Apocynin loaded silver nanoparticles displays potent in vitro biological activities and mitigates pyrogallol-induced hepatotoxicity.

Drug-loaded nanoparticles are currently gaining attention due to their improved drug delivery properties. Apocynin, a natural polyphenolic compound, is a component of many plants. It has many medicinal and pharmacological properties. Pyrogallol is an anti-psoriatic agent. However, its clinical usage is limited due to its cumulative and dose-dependent hepatotoxicity. The objective of this study was to synthesize silver nanoparticles coated with Apocynin (Apo-AgNPs), and investigate the antioxidant and liver protective effects of Apo-AgNPs on pyrogallol-induced toxicity in rats. The nanoparticles were characterized and it was determined that the synthesis technique results in homogeneously dispersed core-shell Ag structures with spherical forms and an average diameter of 13 nm (6.3 nm). Our results showed that Apo-AgNPs exhibited potent antioxidant and excellent membrane stability activities in vitro.
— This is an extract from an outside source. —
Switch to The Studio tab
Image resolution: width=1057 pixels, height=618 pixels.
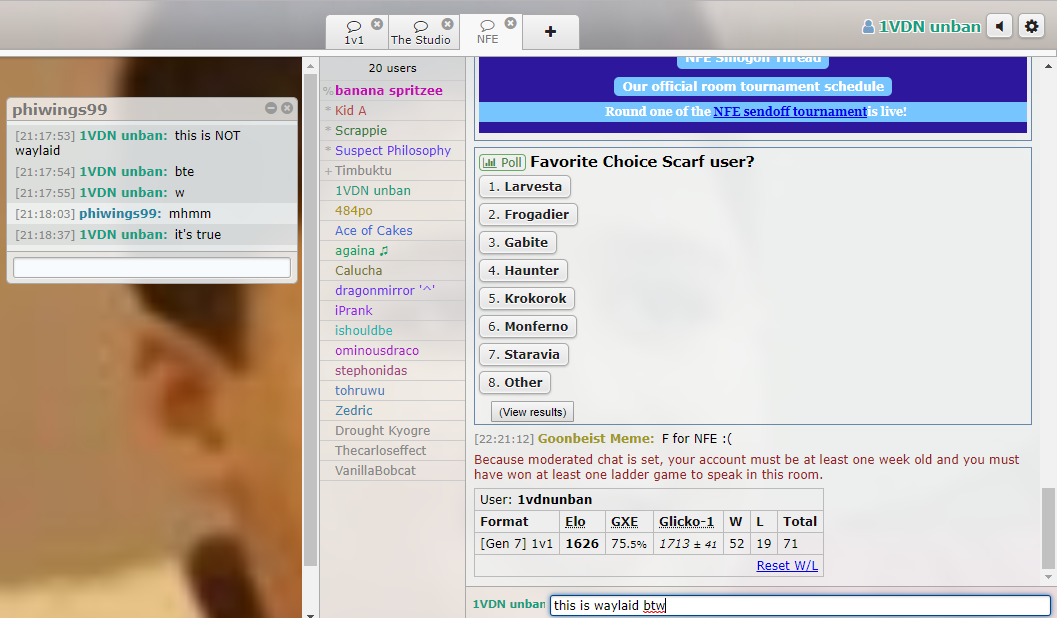[420, 33]
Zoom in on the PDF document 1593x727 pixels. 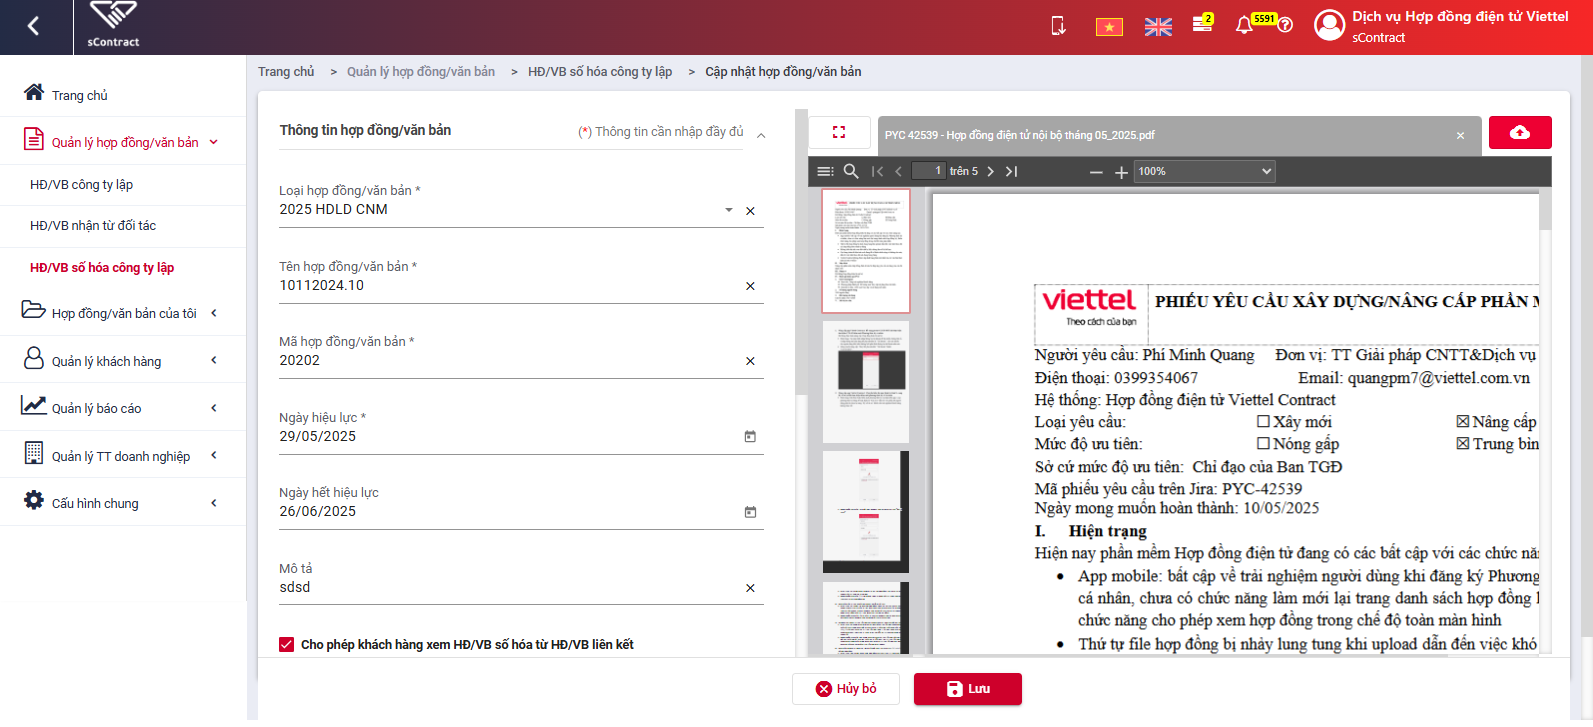pos(1121,172)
In rats, Apo-AgNPs (10 and 30 mg/kg) significantly prevented pyrogallol-induced elevations of alkaline phosphatase, gamma-glutamyl transferase, creatinine, urea, aspartate aminotransferase, alkaline aminotransferase, total bilirubin, and decreased blood levels of uric acid. Moreover, Apo-AgNPs restored the decreased activities of the liver antioxidant enzymes, including superoxide dismutase and glutathione peroxidase, glutathione transferase, as well as non-enzyme antioxidant glutathione, as well as significantly decreased catalase activities which were induced by pyrogallol treatment. Histological studies indicated that pyrogallol -induced liver damage was alleviated following Apo-AgNPs treatment in rats. Apo-AgNPs significantly suppressed the up-regulation of Cyclooxygenase-2 (COX-2), Interleukin 6 (IL-6) and Nuclear factor-κB (NF-κB) protein expression. These results indicated that Apo-AgNPs protected the rats from damage via preserving the antioxidant defense systems, lowering pro-inflammatory cytokines, and expression of COX-2 and NF-κB in rats.